**Passage fourni:**
L'autre versant du film est la quête d'identité de son héros. Plutôt que de jouer sur l'exotisme pur et simple, le choix des déserts américains pour représenter Mars accentue alors le parallèle entre le monde dont est issu John Carter et la planète sur laquelle il se retrouve exilé : une tribu de créatures à l'allure monstrueuse est alors assimilable aux amérindiens, tandis que le conflit qui oppose les deux cités d'extraterrestres humanoïdes évoque la guerre de Sécession. Si on peut regretter le revirement un peu expéditif de ce héros traumatisé qui retrouve peu à peu sa place sur la planète rouge, ce dernier se déroule dans la scène la plus réussie du film qui met joliment en parallèle le drame qu'il a vécu et l'action au présent. Récit d'une renaissance,  John Carter laisse parfois percer une fragilité et une beauté romantique (notamment dans son épilogue) qui rendent le tout attachant, malgré un rythme mal tenu.

15/03/2012

Etat des lieux du cinéma indépendant US : Martha Marcy May Marlene / Bellflower

 Bellflower : 3 / 5
Martha Marcy May Marlene : 4 / 5

Pour ceux qui feraient encore l'amalgame entre cinéma américain et Hollywood, il est bon de rappeler qu'il existe un cinéma indépendant aux États-Unis. Le festival de Sundance met chaque année sous les projecteurs cette partie moins connue du 7ème art outre-atlantique : après Take Shelter et Another happy day sortis en début d'année, les sorties de Martha Marcy May Marlene il y a deux semaines et de Bellflower le 21 mars sont l'occasion de découvrir la moisson 2011 du festival, un peu plus d'un an après. Réalisés et écrits par des auteurs  relativement jeunes (de 26 à 33 ans), que nous disent ces films sur l'état du cinéma et de la société outre-atlantique ?

**Consigne:**
D'après le passage fourni, quel conflit historique le combat entre les deux cités d'extraterrestres humanoïdes de John Carter évoque-t-il ?

**Matériel:**
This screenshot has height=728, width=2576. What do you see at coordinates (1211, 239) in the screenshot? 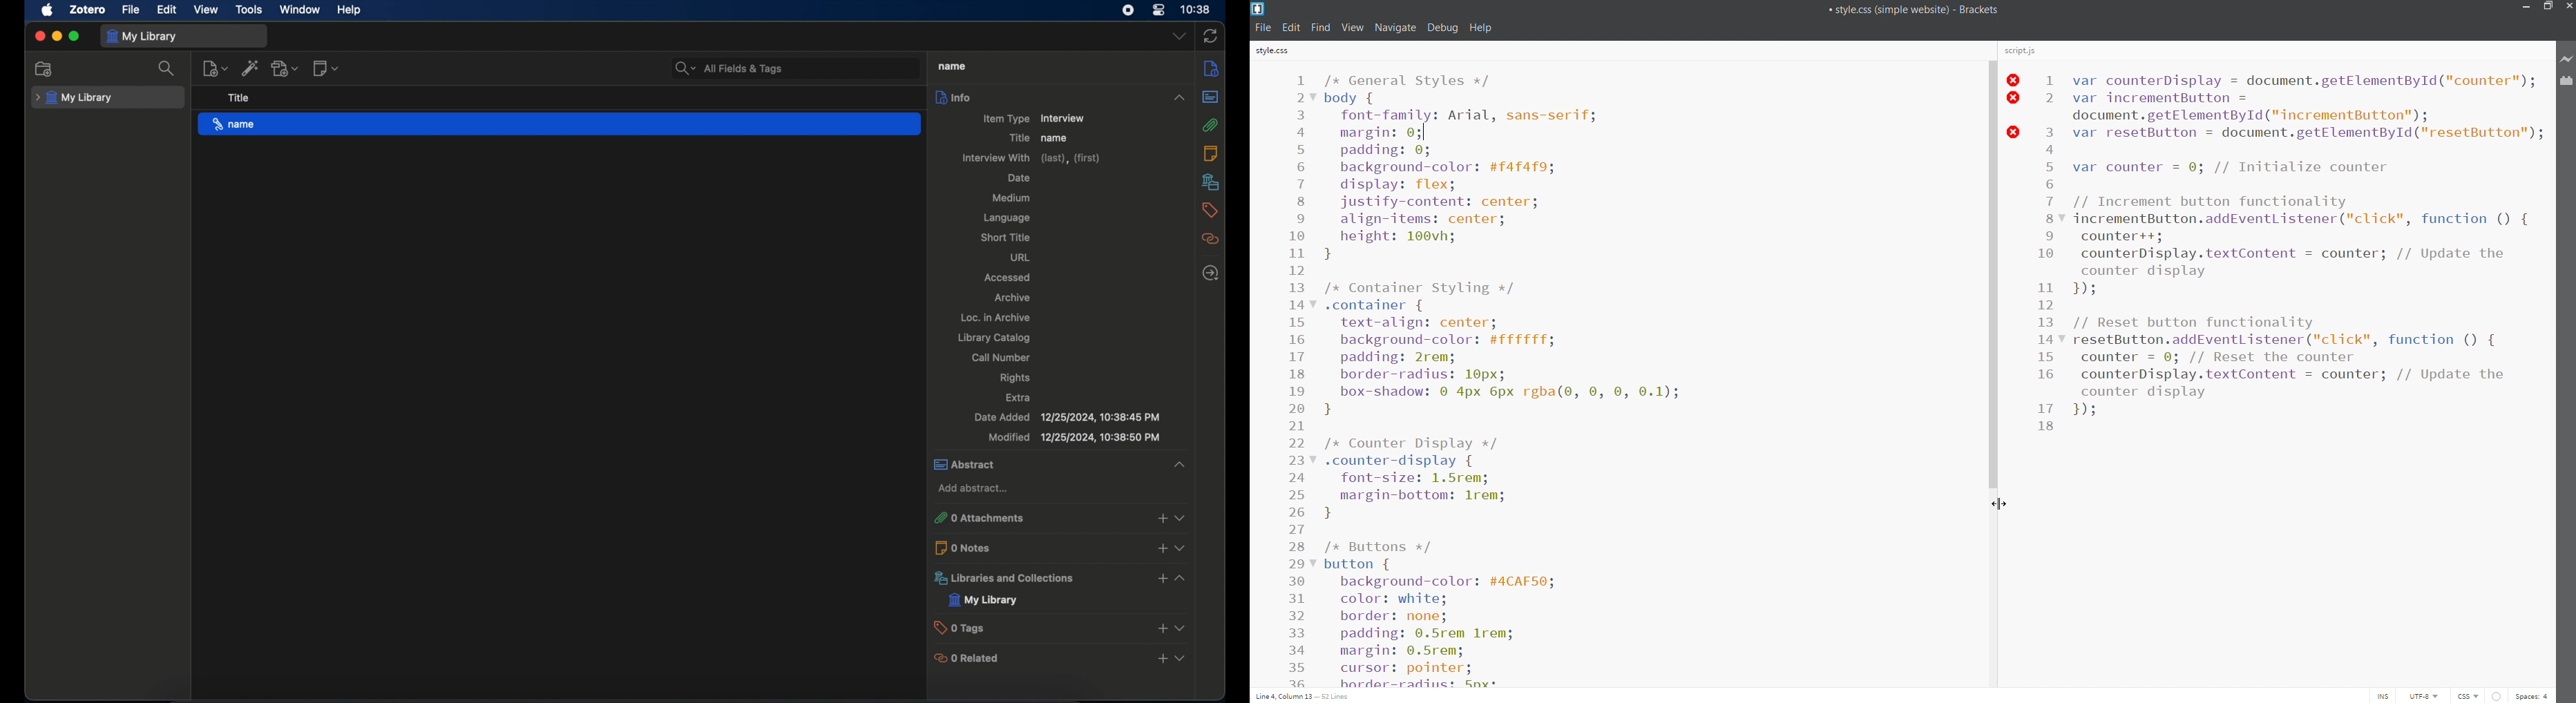
I see `related` at bounding box center [1211, 239].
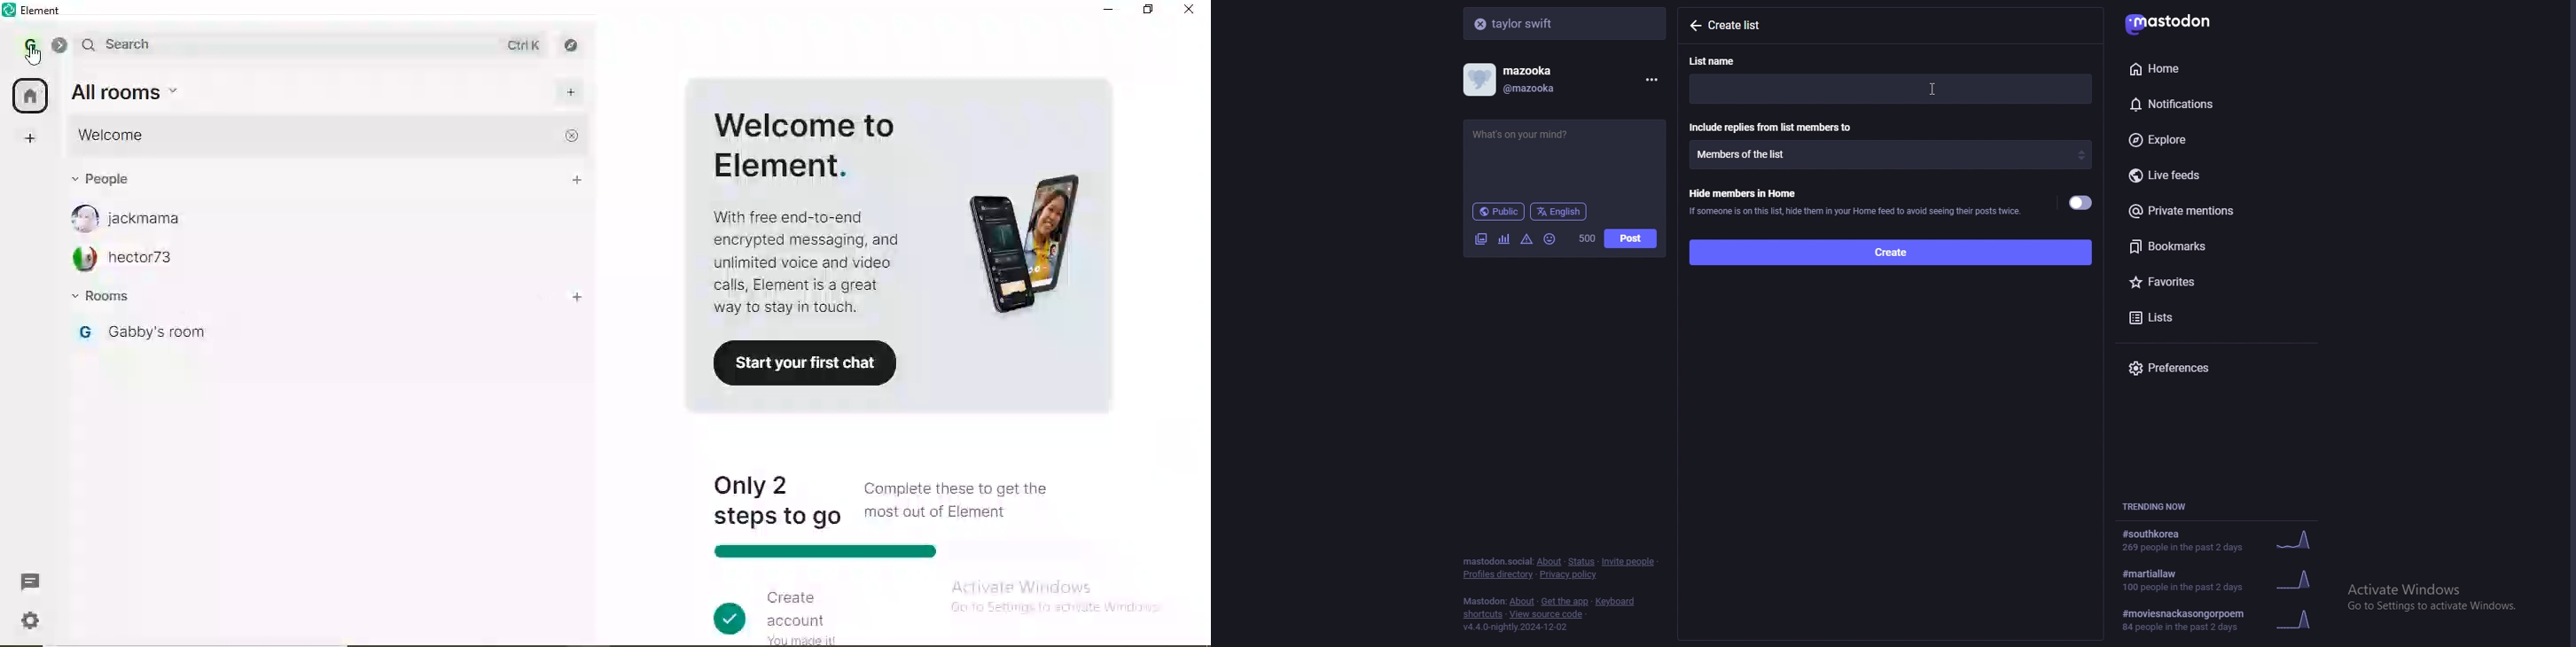  I want to click on version, so click(1515, 627).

**Réponse:**
La guerre de Sécession.